Hiroshima. Nagasaki. We're learning about these places and their disastrous histories in (surprisingly) Writing class, as the unit we're studying is peace and how to achieve it and it was used as an example of using violence to achieve peace, since the bombings ended World War Two.
But are we going to learn about the Bataan Death March? How many people even know what that is?
I've known about Hiroshima and Nagasaki for years. I'm not sure if I heard about it through my parents or on the History channel, but I do remember, while watching a "Fairly Odd Parents" movie, the part where the character Timmy splits an atom and it explodes, and thinking to myself, "Like in Japan!"
But never did I know about the Bataan Death March until today. The Japanese marched US soldiers for miles and miles and miles. They were tortured. Starved. When a man would die the others would have to dig a grave for him (with their hands?). When a sick man would drop of exhaustion, they would dig him a grave as well and bury him alive.
Apparently my brother-in-law's grandfather, whom he calls Papa, and who is around ninety eight years old, is the last survivor of this tragedy. He wrote a book about it, but it was never published. My brother-in-law told me he couldn't even finish reading it because it was so horrific.

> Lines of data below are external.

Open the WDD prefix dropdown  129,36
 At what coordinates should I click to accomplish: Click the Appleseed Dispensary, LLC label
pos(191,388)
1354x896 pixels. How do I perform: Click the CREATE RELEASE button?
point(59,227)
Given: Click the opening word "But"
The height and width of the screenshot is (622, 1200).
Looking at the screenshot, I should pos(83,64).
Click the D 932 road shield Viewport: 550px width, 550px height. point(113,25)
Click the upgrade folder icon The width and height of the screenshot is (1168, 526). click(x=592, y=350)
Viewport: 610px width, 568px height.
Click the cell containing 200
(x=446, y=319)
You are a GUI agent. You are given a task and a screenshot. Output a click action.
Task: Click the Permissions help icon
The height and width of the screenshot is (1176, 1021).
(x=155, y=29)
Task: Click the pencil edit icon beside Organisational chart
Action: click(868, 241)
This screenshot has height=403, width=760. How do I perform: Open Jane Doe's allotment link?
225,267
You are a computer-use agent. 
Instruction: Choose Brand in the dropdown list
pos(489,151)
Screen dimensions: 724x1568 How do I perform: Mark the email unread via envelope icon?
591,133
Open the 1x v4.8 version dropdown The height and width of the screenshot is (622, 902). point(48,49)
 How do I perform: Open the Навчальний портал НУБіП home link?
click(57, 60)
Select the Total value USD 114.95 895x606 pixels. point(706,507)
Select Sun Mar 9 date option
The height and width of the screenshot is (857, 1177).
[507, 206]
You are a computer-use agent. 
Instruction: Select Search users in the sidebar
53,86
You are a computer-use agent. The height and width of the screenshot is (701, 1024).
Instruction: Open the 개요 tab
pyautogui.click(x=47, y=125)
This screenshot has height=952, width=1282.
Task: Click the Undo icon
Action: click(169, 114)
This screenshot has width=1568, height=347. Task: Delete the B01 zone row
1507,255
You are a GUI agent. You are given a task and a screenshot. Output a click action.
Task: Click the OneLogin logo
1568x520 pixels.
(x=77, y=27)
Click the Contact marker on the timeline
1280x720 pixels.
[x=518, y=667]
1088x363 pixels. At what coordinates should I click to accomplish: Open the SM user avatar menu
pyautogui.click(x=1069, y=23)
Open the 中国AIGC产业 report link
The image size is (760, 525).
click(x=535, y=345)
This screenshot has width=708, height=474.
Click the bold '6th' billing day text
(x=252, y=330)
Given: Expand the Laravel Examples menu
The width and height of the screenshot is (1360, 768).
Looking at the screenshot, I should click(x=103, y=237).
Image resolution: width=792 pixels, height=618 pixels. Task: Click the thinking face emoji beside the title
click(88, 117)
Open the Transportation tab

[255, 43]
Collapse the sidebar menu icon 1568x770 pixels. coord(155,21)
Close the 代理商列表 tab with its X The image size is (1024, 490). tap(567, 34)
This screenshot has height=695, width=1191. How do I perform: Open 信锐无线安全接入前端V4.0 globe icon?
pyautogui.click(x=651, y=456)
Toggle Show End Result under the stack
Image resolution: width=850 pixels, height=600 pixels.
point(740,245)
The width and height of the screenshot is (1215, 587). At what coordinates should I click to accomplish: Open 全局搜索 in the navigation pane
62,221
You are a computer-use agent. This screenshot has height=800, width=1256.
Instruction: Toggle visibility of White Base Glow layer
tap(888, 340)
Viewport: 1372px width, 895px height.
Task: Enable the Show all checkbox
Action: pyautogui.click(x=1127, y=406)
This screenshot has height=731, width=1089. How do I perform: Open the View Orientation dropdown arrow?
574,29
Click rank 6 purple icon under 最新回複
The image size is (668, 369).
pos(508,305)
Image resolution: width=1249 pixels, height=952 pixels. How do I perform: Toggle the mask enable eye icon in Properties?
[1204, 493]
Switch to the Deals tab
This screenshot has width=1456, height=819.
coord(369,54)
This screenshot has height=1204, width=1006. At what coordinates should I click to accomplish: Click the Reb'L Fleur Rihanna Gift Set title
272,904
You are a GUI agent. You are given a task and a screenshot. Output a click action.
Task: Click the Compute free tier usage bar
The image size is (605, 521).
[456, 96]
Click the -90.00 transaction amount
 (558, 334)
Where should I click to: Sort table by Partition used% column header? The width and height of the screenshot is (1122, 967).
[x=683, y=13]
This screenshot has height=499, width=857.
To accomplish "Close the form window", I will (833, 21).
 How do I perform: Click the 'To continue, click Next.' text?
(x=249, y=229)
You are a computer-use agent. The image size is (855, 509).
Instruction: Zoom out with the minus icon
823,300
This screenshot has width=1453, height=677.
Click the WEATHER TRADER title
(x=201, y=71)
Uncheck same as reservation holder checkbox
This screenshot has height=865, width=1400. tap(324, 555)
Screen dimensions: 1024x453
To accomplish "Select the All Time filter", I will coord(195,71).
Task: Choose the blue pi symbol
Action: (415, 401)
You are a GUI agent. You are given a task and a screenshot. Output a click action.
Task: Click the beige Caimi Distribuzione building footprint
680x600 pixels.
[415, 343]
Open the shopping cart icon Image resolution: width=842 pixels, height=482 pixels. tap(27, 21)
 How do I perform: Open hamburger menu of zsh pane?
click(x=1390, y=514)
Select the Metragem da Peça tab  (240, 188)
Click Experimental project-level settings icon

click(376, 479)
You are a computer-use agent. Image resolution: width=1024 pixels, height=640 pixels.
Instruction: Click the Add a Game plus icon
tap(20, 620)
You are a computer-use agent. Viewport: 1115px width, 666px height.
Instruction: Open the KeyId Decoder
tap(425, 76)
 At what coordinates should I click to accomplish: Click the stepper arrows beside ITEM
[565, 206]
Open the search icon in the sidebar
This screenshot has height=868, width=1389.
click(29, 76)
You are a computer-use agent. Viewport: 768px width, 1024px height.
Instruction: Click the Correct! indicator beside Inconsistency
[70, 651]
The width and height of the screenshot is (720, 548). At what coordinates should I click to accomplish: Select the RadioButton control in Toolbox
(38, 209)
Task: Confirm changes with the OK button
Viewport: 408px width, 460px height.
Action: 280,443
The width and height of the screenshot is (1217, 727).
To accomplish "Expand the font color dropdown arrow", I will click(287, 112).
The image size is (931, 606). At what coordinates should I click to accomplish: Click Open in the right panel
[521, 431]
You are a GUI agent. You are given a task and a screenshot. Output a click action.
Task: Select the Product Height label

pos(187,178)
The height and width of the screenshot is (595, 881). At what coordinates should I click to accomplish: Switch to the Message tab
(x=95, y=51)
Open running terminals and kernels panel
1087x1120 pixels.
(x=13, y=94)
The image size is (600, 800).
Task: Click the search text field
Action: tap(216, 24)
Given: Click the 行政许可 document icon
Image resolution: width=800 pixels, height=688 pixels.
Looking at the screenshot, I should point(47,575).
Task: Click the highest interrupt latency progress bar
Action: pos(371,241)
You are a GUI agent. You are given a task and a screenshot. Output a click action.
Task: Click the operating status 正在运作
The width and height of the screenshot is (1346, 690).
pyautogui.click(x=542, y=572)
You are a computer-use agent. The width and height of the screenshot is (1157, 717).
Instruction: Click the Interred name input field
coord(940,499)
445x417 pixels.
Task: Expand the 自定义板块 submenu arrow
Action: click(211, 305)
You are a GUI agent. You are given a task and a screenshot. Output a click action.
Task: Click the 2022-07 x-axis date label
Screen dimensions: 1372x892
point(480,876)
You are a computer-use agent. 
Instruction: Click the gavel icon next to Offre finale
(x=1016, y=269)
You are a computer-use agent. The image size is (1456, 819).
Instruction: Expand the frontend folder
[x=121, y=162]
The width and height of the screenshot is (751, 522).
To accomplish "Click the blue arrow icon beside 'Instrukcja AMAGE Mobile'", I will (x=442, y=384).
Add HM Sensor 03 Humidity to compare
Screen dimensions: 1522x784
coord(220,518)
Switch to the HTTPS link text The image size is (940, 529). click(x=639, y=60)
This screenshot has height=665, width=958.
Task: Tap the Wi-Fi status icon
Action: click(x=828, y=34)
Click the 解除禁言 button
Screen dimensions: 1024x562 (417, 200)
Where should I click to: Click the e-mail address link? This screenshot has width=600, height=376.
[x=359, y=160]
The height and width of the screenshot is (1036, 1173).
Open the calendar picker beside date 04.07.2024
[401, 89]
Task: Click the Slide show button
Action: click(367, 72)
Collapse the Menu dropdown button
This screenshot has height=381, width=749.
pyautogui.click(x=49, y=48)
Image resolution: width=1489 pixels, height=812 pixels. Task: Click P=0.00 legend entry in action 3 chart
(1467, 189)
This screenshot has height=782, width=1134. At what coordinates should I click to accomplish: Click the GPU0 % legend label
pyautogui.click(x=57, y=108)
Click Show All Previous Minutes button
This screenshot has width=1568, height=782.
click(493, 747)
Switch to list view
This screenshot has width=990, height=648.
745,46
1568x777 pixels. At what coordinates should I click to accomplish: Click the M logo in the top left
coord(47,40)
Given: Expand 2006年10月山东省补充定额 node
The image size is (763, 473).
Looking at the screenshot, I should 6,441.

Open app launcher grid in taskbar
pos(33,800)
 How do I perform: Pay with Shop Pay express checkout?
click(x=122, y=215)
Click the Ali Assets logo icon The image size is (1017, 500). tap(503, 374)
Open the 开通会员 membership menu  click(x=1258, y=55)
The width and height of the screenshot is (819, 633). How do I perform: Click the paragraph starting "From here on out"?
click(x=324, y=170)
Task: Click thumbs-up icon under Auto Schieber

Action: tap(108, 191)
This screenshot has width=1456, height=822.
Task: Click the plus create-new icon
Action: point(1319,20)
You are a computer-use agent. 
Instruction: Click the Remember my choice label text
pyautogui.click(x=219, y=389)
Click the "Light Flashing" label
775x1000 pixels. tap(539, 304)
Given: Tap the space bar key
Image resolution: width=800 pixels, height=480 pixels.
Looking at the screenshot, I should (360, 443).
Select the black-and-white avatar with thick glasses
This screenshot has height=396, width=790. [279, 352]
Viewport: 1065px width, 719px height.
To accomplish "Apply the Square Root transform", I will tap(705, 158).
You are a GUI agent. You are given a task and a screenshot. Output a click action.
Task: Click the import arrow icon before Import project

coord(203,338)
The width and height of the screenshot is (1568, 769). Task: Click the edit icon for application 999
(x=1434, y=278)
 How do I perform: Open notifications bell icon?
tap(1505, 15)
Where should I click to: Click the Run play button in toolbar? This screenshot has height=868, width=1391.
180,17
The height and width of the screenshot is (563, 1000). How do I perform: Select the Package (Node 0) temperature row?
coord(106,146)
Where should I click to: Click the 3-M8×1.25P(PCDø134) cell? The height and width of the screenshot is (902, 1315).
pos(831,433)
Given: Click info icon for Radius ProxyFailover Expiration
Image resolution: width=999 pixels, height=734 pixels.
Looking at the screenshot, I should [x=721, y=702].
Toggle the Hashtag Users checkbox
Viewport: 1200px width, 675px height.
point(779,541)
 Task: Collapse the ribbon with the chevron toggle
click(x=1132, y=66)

What kind of civilization are we, what kind of people, where these kinds of things can happen and we can just move on with our lives? After all of the multitudes of wars that have taken place on the face of our earth, all the genocide, how can we just go about our days with our computers and TVs and gaming systems?
It's because we can't handle this sort of thing. I usually am, I'm usually able to just move on and shrug it off and think, "That's horrible, but I shouldn't linger on the past." But this, this... is inexcusable. Historians and others are still, to this day, trying to find reasons that will justify the bombings of Hiroshima and Nagasaki, with reasons like "Oh, well, the Japanese were being bad too so they needed to be punished" and "They would have been firebombed anyways, so it really doesn't matter." No. There is absolutely no justification for this, or the Bataan Death March.
It's ****ed up, and what's worse is that people can just live with themselves after learning what their own countries have done.